Your answer should consist only of the lines below from the one with "Instruction: Click the app icon in title bar" through the one with "Given: Click the 2024-12-03 date tick label", copied exactly.
::::::::
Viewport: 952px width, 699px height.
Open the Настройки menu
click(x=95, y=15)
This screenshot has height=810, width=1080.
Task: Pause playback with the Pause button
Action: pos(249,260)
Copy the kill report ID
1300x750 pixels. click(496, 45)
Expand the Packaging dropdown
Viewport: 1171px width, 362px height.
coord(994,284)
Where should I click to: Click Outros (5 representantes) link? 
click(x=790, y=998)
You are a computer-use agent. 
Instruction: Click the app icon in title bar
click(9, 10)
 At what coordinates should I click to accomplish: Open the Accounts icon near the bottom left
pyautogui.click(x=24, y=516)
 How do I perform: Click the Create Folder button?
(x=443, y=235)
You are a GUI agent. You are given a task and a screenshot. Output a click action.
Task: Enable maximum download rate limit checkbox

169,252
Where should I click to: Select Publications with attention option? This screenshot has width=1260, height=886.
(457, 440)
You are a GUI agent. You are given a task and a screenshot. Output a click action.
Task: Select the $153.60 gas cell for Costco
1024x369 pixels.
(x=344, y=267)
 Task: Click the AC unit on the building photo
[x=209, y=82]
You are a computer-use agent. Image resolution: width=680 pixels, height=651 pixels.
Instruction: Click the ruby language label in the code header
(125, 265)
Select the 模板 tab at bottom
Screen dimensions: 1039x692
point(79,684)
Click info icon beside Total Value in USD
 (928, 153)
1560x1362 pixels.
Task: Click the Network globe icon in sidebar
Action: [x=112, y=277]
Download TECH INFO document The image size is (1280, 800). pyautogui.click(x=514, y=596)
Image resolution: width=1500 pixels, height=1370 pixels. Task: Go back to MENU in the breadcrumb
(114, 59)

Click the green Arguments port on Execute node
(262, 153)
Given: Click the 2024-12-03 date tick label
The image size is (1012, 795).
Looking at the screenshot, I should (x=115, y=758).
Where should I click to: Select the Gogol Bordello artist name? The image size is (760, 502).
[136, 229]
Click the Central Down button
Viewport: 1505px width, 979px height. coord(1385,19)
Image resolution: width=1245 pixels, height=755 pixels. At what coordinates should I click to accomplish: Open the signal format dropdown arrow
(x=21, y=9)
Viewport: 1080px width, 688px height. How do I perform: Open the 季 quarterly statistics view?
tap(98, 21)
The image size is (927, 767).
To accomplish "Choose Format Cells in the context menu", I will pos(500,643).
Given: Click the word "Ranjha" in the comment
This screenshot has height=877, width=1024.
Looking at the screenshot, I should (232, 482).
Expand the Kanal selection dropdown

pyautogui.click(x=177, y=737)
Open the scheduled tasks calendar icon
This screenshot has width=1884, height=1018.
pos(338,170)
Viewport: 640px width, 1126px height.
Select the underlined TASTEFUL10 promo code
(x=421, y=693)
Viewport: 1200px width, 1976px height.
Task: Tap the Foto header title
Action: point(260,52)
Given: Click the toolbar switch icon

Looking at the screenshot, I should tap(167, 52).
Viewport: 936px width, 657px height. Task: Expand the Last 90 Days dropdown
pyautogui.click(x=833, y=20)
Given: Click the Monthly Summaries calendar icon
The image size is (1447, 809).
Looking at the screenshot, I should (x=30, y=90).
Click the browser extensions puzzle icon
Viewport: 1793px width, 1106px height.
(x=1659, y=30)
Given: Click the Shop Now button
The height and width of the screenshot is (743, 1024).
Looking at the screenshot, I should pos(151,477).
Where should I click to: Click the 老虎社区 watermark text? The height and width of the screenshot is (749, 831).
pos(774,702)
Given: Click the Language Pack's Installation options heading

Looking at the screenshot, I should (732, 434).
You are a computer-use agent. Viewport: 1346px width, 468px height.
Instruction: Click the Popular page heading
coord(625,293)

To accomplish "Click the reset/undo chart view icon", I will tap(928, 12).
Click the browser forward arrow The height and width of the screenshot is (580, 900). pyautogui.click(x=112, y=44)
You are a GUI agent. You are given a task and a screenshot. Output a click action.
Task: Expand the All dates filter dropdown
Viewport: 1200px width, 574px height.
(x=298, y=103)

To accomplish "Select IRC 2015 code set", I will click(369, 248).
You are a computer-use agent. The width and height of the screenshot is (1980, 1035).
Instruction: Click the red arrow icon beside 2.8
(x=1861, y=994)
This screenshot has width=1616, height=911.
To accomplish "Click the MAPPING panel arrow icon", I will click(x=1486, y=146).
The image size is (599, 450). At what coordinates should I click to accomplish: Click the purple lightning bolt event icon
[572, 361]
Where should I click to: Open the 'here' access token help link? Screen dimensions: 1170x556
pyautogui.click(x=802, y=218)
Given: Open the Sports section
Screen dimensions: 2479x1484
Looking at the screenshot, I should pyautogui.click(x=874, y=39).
::::::::
**RESPONSE BOX:**
Instruction: Click the app icon in title bar
click(9, 10)
 At what coordinates should I click to accomplish: Open the Accounts icon near the bottom left
pyautogui.click(x=24, y=516)
 How do I perform: Click the Create Folder button?
(x=443, y=235)
You are a GUI agent. You are given a task and a screenshot. Output a click action.
Task: Enable maximum download rate limit checkbox

169,252
Where should I click to: Select Publications with attention option? This screenshot has width=1260, height=886.
(457, 440)
You are a GUI agent. You are given a task and a screenshot. Output a click action.
Task: Select the $153.60 gas cell for Costco
1024x369 pixels.
(x=344, y=267)
 Task: Click the AC unit on the building photo
[x=209, y=82]
You are a computer-use agent. Image resolution: width=680 pixels, height=651 pixels.
Instruction: Click the ruby language label in the code header
(125, 265)
Select the 模板 tab at bottom
Screen dimensions: 1039x692
point(79,684)
Click info icon beside Total Value in USD
 (928, 153)
1560x1362 pixels.
Task: Click the Network globe icon in sidebar
Action: [x=112, y=277]
Download TECH INFO document The image size is (1280, 800). pyautogui.click(x=514, y=596)
Image resolution: width=1500 pixels, height=1370 pixels. Task: Go back to MENU in the breadcrumb
(114, 59)

Click the green Arguments port on Execute node
(262, 153)
Given: Click the 2024-12-03 date tick label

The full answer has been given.